Myanmar troops launched ground and mortar attacks against a key stronghold of the Karen rebels Wednesday, stepping up a major offensive against the ethnic minority group, senior rebel commanders said. Several hundred troops attacked a brigade headquarters of the Karen National Union about 5 kilometers (3 miles) inside Myanmar from the Thai frontier, said rebel commanders speaking from the scene of fighting who spoke on condition of anonymity.
Karen guerrillas have been battling the central government for decades, seeking greater autonomy. Cease-fire talks broke down in 2004, and in recent months the Myanmar army has launched a major offensive in Karen State of eastern Myanmar . The officers said three Myanmar battalions and a battalion of Karen who earlier broke away from the KNU launched the attack against Watkalupu Camp, where the KNU's 7th Brigade is headquartered. After two unsuccessful ground assaults, the attackers withdrew but more attacks were expected.

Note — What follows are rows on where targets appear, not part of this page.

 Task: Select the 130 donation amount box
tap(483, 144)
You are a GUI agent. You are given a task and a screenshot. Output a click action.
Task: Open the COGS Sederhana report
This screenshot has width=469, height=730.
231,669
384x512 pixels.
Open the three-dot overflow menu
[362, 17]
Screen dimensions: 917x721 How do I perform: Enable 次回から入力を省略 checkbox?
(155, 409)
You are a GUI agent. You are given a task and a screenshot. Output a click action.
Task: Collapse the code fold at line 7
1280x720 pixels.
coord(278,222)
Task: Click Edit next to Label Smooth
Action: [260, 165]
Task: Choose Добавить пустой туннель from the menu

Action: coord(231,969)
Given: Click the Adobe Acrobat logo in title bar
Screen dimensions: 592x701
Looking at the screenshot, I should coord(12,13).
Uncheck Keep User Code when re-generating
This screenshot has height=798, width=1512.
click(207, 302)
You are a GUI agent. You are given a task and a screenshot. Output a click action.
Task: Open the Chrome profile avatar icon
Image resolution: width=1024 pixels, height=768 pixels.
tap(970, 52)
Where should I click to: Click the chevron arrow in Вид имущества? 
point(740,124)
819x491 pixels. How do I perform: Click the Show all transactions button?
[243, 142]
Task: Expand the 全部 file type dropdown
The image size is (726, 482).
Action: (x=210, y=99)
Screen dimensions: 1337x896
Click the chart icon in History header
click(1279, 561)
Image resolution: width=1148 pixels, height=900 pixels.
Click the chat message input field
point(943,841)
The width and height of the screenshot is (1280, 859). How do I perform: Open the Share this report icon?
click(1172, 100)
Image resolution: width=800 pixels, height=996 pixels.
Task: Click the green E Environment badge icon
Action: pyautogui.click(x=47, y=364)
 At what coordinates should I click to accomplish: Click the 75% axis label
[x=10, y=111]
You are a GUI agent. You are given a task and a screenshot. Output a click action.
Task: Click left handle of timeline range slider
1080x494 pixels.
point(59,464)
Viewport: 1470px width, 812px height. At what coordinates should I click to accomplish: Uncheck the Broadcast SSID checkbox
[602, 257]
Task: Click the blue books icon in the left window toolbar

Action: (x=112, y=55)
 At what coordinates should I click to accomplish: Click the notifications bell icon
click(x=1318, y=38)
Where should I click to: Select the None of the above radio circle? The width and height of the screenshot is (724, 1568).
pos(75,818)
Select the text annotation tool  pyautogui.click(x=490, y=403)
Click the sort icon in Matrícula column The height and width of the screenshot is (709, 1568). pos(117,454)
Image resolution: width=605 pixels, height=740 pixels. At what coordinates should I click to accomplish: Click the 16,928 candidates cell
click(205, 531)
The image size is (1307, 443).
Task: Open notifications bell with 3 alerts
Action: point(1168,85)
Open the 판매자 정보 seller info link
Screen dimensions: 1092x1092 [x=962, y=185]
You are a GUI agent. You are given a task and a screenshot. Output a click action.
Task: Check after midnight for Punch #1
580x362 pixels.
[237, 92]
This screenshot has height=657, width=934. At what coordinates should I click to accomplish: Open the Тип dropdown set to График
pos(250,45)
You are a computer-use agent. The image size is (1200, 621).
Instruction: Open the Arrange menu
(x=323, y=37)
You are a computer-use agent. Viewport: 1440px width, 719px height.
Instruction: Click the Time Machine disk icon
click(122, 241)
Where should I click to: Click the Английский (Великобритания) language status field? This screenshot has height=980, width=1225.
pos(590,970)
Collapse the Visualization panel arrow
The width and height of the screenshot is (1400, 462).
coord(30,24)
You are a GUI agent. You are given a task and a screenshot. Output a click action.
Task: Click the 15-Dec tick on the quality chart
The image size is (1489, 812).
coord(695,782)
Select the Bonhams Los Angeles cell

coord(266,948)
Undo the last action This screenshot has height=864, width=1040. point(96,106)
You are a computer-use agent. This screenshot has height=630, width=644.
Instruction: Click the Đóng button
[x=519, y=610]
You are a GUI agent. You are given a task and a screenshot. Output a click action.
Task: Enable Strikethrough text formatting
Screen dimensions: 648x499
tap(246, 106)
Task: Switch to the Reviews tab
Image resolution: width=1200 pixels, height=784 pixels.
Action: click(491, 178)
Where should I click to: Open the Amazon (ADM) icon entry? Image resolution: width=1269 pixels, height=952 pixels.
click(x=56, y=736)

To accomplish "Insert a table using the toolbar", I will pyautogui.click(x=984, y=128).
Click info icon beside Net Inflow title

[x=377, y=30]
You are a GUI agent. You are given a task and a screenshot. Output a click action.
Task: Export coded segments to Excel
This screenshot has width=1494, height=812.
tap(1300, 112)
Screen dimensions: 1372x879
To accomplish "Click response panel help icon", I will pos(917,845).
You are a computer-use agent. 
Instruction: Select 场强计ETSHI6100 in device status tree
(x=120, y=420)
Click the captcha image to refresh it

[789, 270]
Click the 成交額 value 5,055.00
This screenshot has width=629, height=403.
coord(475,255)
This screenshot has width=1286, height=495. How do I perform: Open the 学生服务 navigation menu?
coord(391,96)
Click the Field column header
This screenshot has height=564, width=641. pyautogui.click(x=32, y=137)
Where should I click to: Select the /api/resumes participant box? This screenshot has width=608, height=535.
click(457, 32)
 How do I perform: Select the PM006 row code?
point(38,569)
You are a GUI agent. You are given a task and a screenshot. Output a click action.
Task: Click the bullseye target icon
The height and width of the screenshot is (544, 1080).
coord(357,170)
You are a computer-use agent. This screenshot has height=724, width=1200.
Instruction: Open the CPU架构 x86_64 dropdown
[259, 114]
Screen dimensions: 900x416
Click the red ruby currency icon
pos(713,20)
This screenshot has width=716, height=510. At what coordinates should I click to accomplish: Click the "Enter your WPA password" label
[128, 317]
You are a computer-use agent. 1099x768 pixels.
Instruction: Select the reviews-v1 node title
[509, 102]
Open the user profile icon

The scene of the fighting is opposite Thailand 's Tak province. Further north along the rugged, porous border, several hundred Karen refugees displaced by the fighting were preparing to cross into Thailand , joining nearly 2,000 others who fled earlier. The campaign, which began last November, has driven at least 11,000 Karen villagers from their eastern Myanmar homes, according to the Free Burma Rangers, an aid group operating inside the military-ruled nation once known as Burma.
The military has burned villages, destroyed rice fields and killed civilians in northern and western areas of Karen State as it tries to suppress the KNU, the groups says. The government says it is taking security measures against "terrorist insurgents," but denies that an offensive is underway, and that its troops have violated human rights.
U.S. lawmakers last week urged the U.N. Security Council to take urgent action against the junta in response to the offensive. The U.S. State Department condemned the recent attacks, which Thai and foreign aid officials fear will add to Thailand 's refugee burden.
More than 140,000 Karen and other ethnic minority refugees live in a string of camps along the border. Analysts say the scale of the recent attacks is the largest since a 1997 anti-Karen offensive, and the KNU fears it may continue through this year's rainy season, which generally begins in May.
Myanmar 's military regimes, which first came to power in 1962, battled many minority insurgent groups seeking autonomy until a former junta member, Gen. Khin Nyunt, negotiated cease-fires with 17 of them. But his ouster in 2004 reinforced hard-liners and "resulted in increasing hostility directed at ethnic minority groups," U.S.-based Human Rights Watch said in its 2006 report.
The KNU is the largest rebel organization still fighting the 500,000-member military. The violence of recent years largely ignored by the international community has spawned an estimated 1 million internal refugees and accelerated an exodus to neighboring countries, reports the AP.